Recorded information:

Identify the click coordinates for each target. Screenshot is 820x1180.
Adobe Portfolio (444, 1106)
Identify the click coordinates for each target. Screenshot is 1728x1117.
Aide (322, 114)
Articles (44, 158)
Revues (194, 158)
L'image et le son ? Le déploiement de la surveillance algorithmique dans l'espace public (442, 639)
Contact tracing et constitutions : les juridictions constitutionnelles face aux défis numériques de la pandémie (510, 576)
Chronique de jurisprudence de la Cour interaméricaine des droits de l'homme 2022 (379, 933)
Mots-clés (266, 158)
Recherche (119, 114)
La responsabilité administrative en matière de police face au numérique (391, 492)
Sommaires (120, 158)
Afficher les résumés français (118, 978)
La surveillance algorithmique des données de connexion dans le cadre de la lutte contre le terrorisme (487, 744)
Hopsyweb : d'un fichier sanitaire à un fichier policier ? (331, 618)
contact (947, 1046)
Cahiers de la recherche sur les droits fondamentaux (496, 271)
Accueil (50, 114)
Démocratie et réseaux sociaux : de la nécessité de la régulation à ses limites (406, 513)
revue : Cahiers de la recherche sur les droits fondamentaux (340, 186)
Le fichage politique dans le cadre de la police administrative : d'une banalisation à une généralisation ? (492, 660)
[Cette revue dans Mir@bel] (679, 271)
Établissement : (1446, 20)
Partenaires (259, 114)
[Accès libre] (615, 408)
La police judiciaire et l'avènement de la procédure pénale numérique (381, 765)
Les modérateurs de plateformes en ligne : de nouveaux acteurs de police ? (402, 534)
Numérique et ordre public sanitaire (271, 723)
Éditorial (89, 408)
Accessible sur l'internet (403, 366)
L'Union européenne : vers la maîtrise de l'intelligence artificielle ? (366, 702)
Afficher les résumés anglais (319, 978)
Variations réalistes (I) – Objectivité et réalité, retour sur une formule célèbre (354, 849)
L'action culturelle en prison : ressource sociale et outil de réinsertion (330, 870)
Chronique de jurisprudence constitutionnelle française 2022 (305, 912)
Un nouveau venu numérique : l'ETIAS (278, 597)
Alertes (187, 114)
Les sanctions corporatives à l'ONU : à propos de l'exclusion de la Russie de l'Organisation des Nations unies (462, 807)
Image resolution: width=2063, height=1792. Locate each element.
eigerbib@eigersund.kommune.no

Requirement:
Within the lines above, find those holding the word "face" and copy them.

Task result:
Contact tracing et constitutions : les juridictions constitutionnelles face aux défis numériques de la pandémie (510, 576)
La responsabilité administrative en matière de police face au numérique (391, 492)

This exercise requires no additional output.